- [DIRECTIONS FOR THIS TASK]:
Exactly as written, copy every line from the one containing "Given: Click the" through the end of the records, with the pictures left out.

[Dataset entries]
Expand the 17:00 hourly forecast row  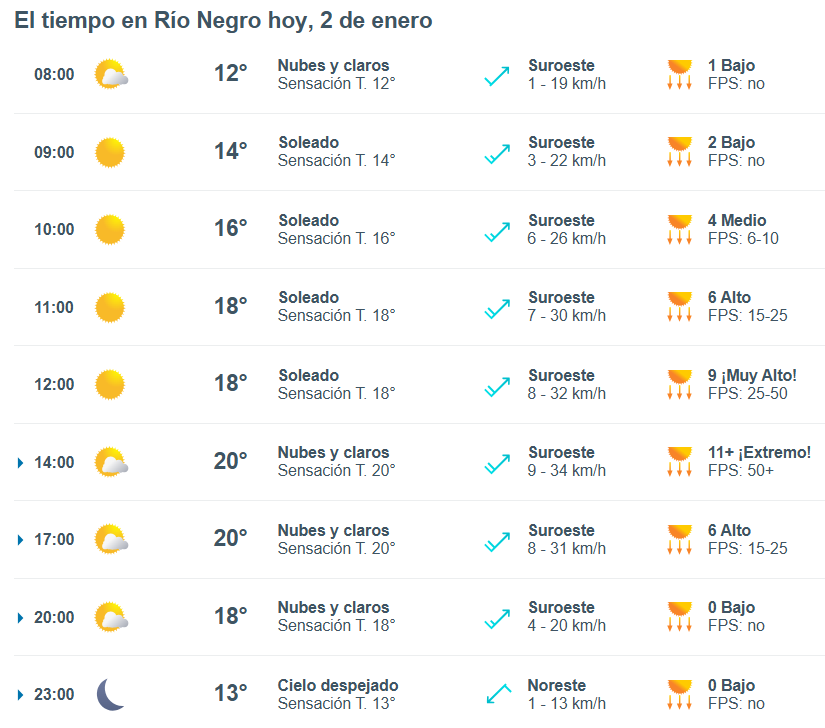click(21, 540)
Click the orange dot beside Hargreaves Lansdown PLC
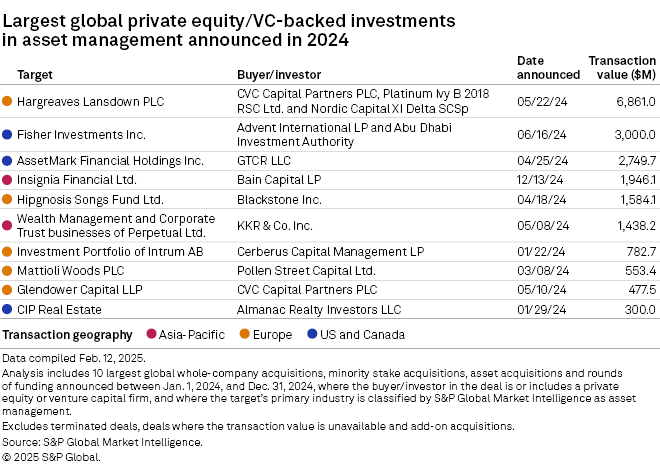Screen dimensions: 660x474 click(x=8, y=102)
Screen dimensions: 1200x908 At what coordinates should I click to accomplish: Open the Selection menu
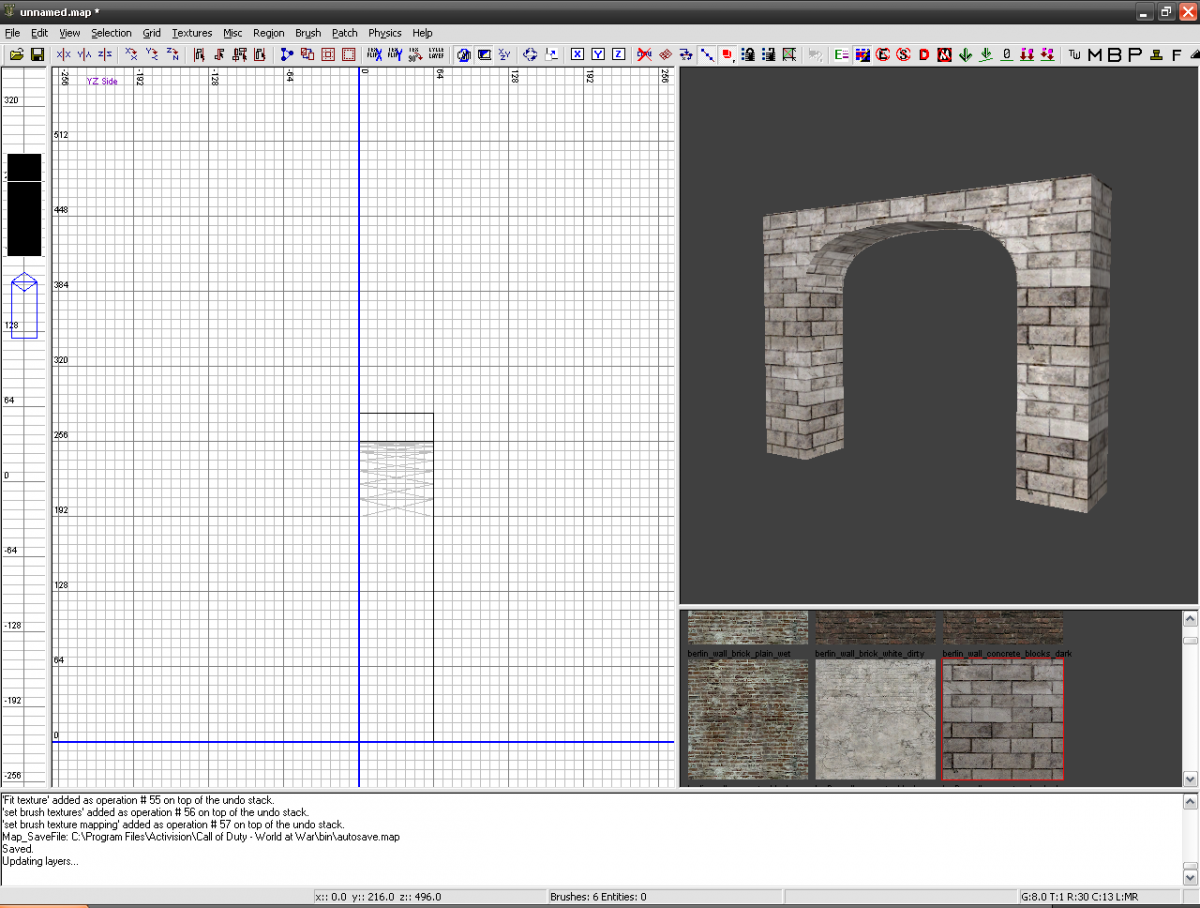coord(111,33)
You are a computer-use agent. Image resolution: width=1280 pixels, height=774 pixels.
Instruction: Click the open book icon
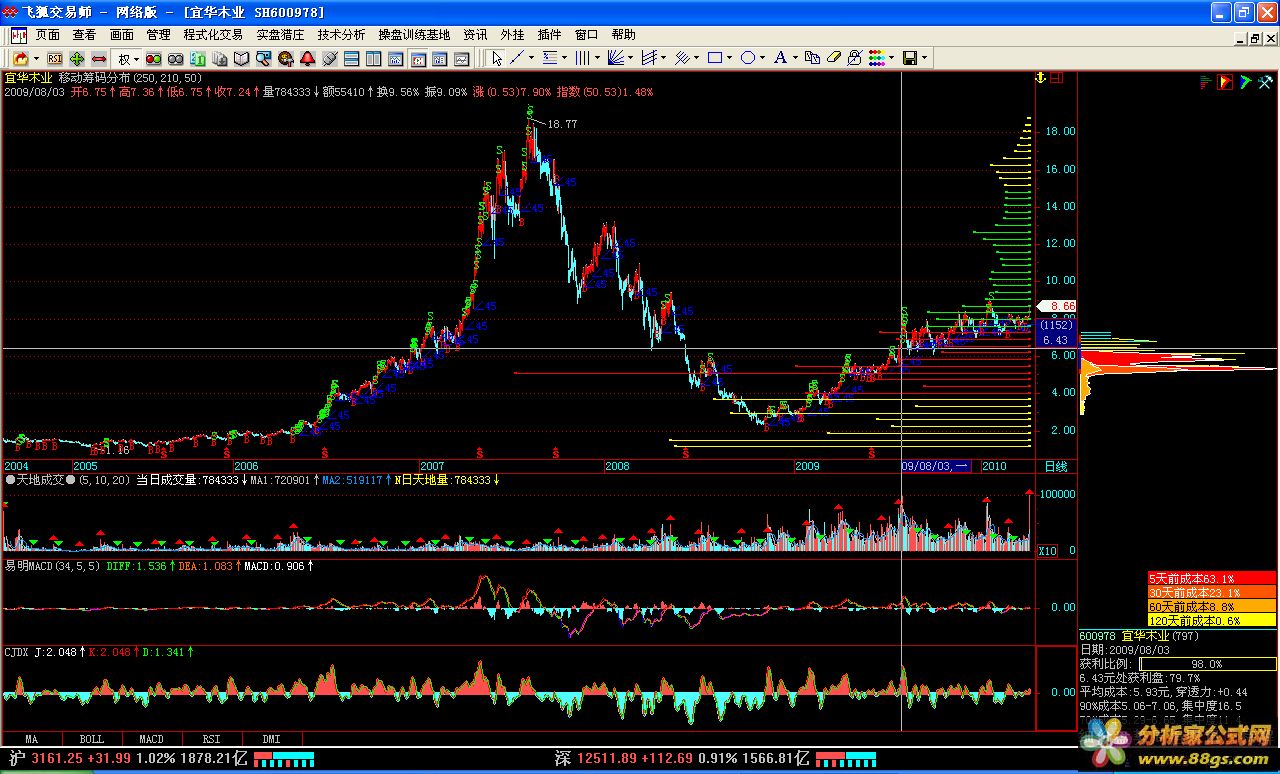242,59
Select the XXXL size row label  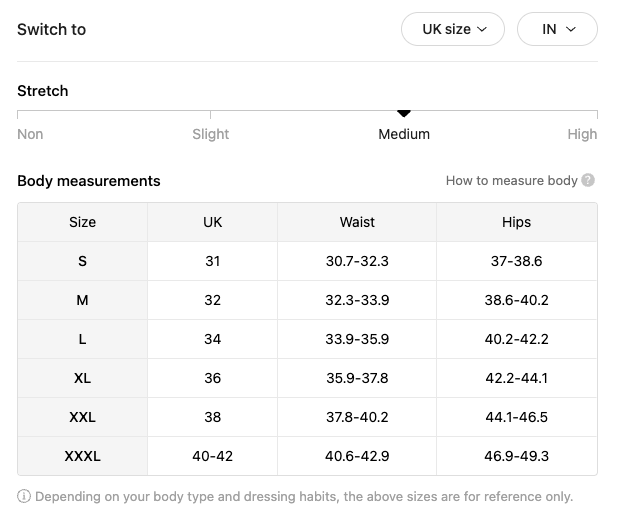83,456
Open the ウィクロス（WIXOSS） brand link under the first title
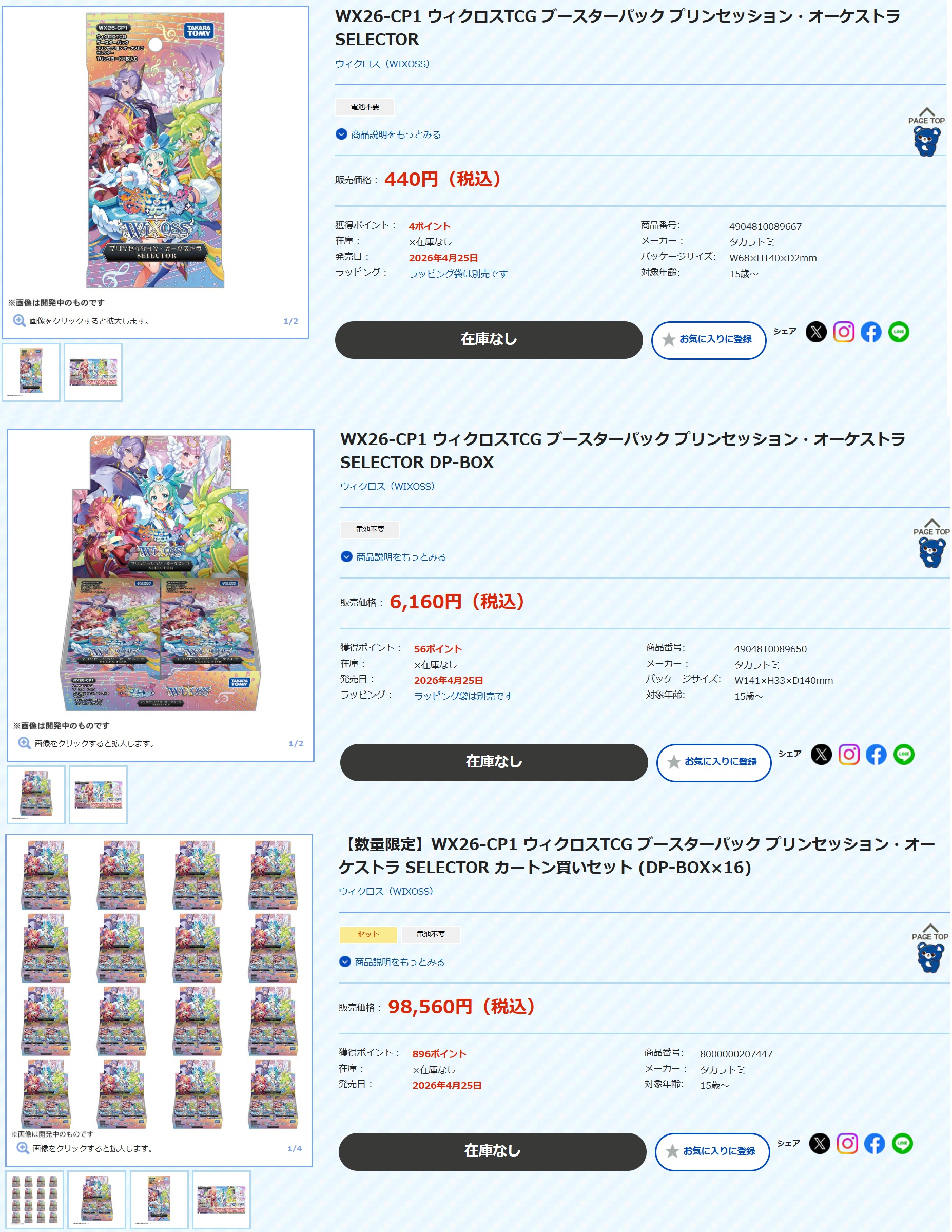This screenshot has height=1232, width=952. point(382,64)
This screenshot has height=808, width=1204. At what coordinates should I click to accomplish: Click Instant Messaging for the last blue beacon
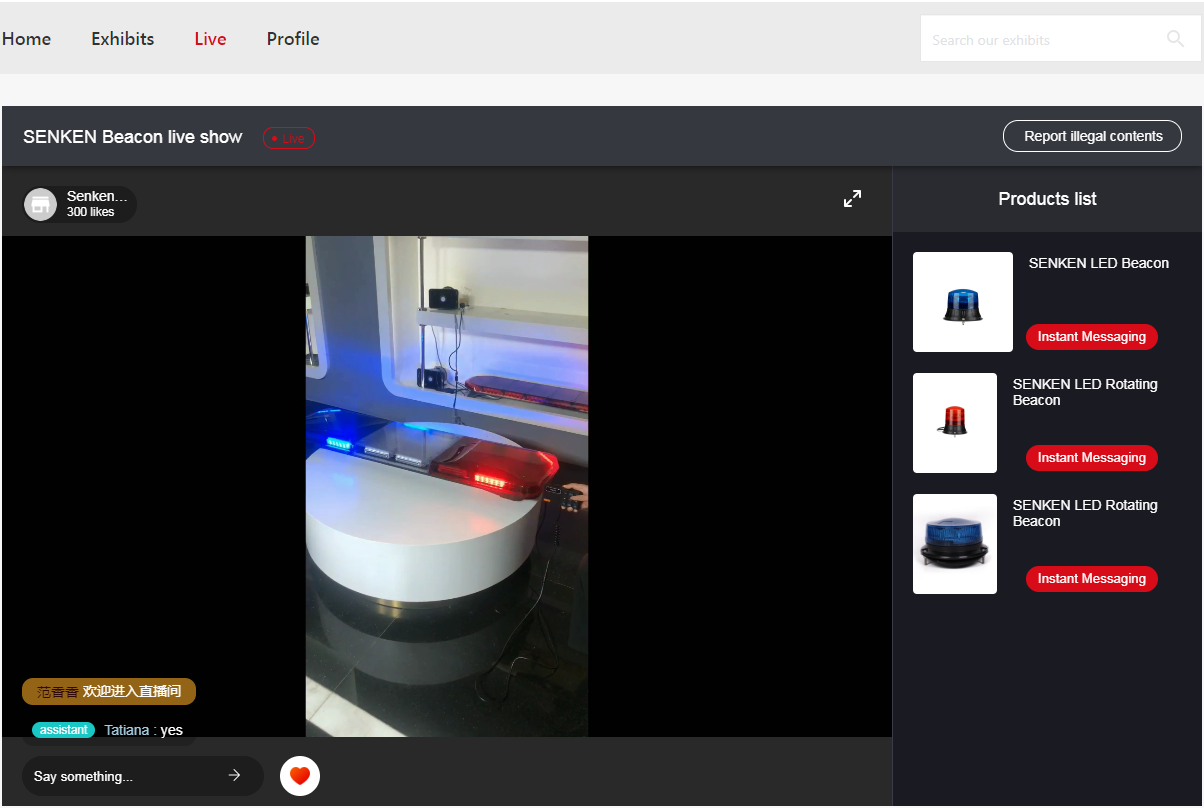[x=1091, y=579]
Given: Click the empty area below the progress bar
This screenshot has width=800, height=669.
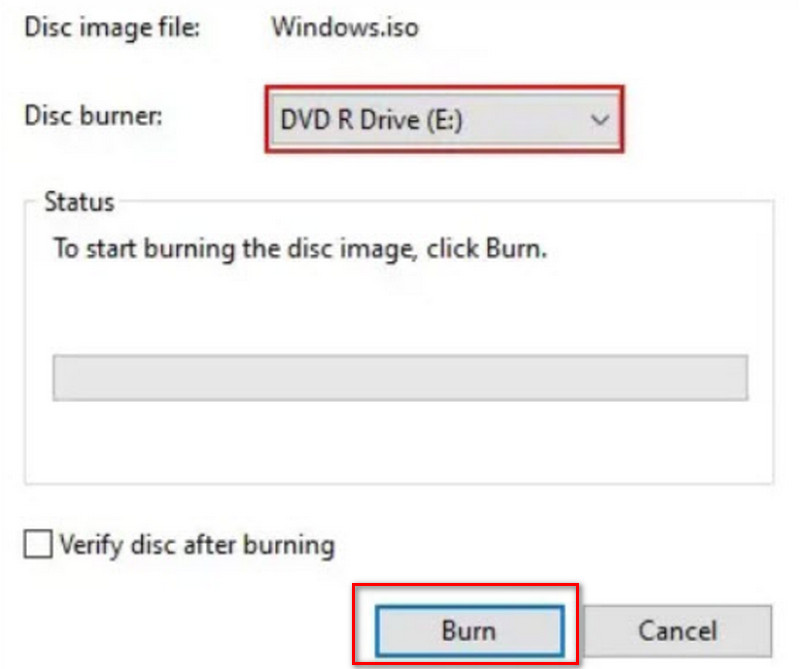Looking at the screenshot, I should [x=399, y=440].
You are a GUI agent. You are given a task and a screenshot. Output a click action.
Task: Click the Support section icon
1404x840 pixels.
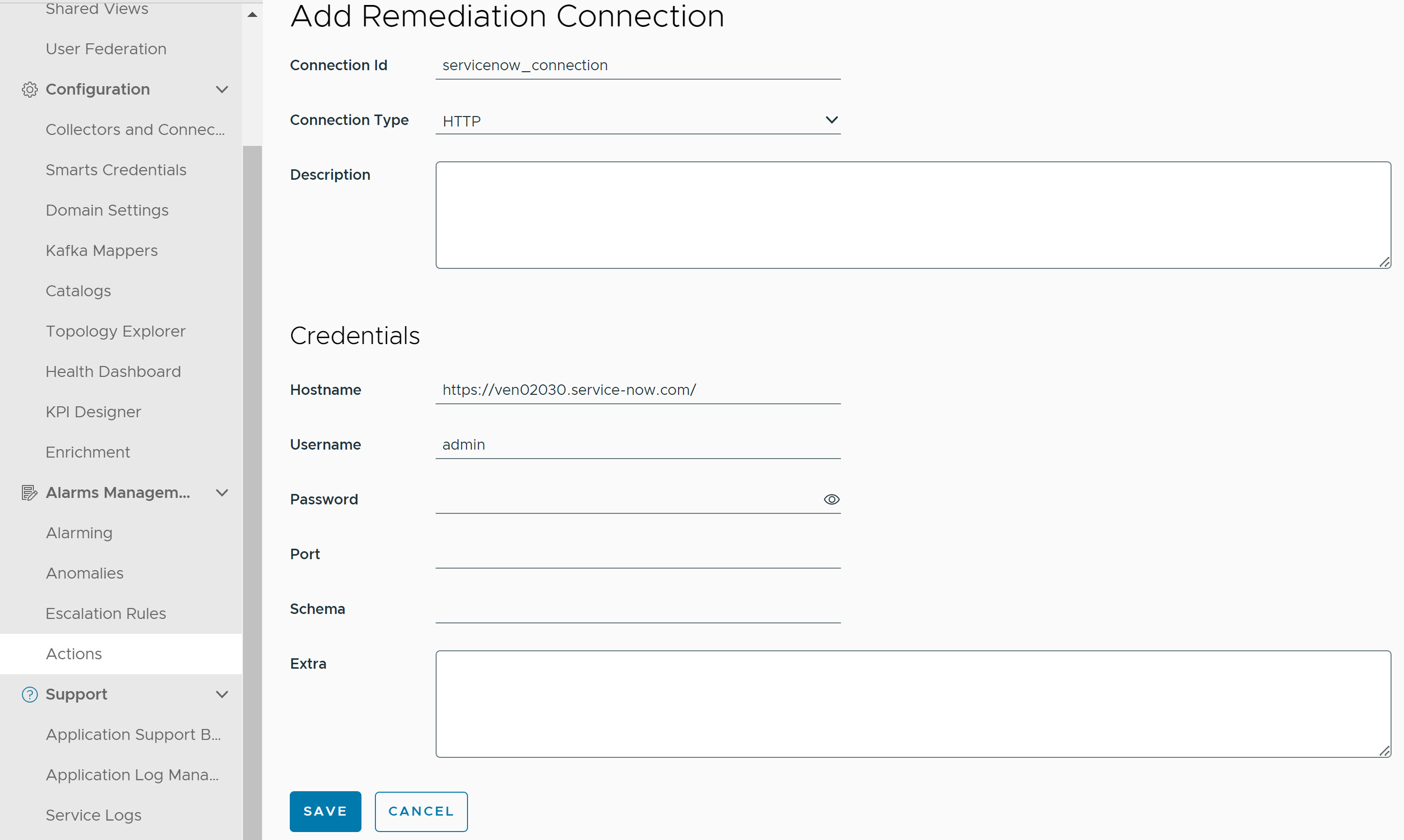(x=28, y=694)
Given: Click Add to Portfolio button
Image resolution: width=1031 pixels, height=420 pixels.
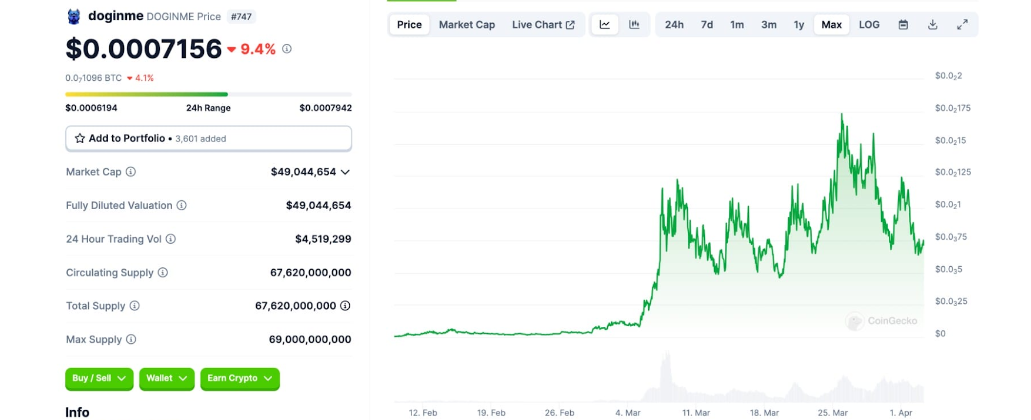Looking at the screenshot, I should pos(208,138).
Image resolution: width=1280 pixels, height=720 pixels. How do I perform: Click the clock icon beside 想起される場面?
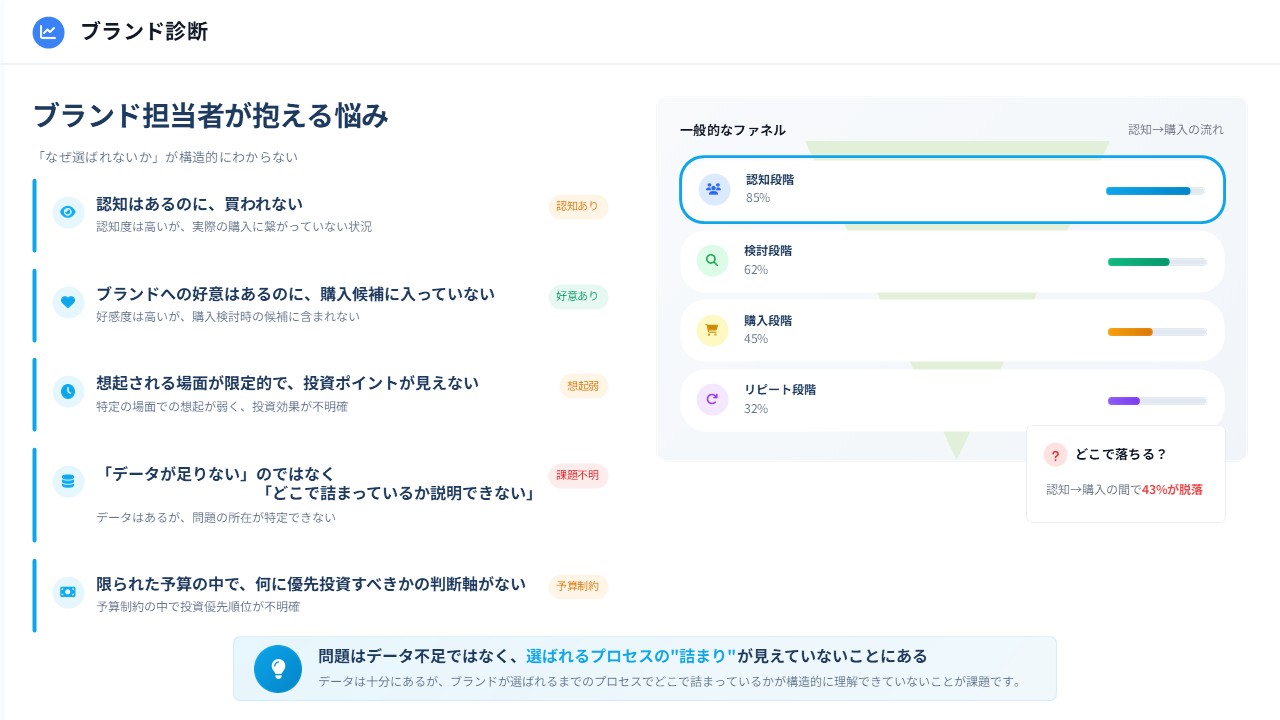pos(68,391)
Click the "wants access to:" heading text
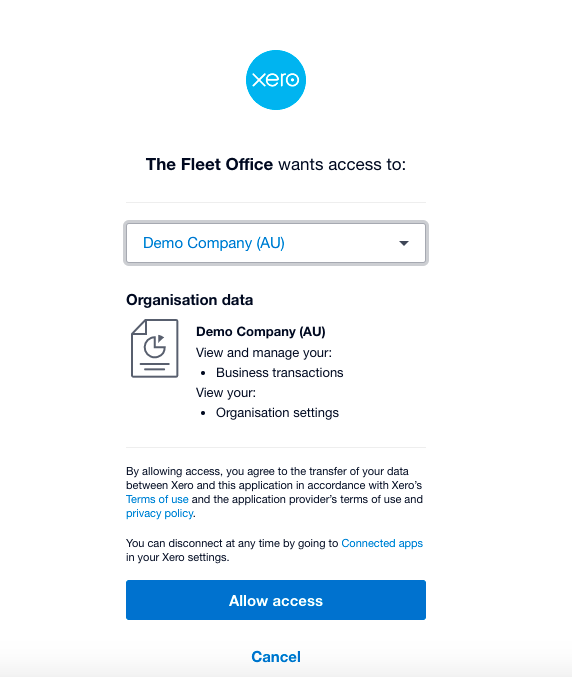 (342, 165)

- [EXERCISE RESPONSE]:
Given: Click the empty area below the progress bar
This screenshot has width=800, height=669.
Looking at the screenshot, I should [x=399, y=440].
You are a GUI agent. You are given a task and a screenshot. Output a click action.
Task: Click the Support section icon
1404x840 pixels.
(x=28, y=694)
Given: Click Add to Portfolio button
Image resolution: width=1031 pixels, height=420 pixels.
Looking at the screenshot, I should pos(208,138).
Image resolution: width=1280 pixels, height=720 pixels. How do I perform: Click the clock icon beside 想起される場面?
pos(68,391)
Click the "wants access to:" heading text
 (342, 165)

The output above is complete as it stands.